--- Listed records ---

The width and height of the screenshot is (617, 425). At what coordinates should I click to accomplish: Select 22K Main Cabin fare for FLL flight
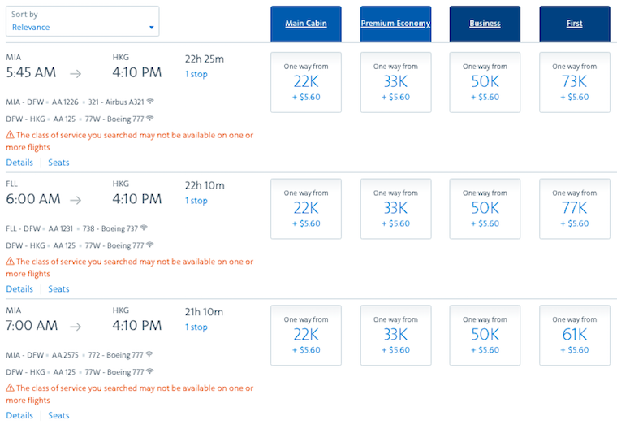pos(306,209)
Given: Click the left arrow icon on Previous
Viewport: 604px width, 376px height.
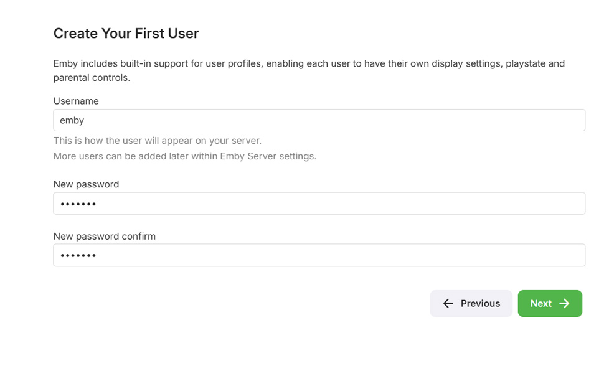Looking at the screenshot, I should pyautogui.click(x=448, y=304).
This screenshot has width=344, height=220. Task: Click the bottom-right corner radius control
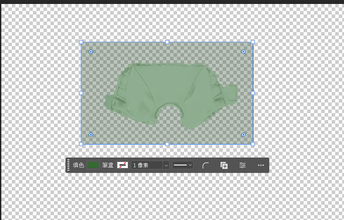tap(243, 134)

---
--- Listed records ---

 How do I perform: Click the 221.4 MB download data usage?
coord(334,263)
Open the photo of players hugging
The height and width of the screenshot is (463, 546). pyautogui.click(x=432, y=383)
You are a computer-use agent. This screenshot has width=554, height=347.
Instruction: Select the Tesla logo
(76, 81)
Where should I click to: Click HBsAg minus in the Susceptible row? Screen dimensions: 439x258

---

**Problem details**
Output, from the data above, the lines from the line with "Open the photo of players hugging" to the line with "Where should I" exactly as they stand, both ends included and nothing else.

**Answer box**
Open the photo of players hugging
The height and width of the screenshot is (463, 546). pyautogui.click(x=432, y=383)
You are a computer-use agent. This screenshot has width=554, height=347.
Instruction: Select the Tesla logo
(76, 81)
Where should I click to: Click HBsAg minus in the Susceptible row? Screen dimensions: 439x258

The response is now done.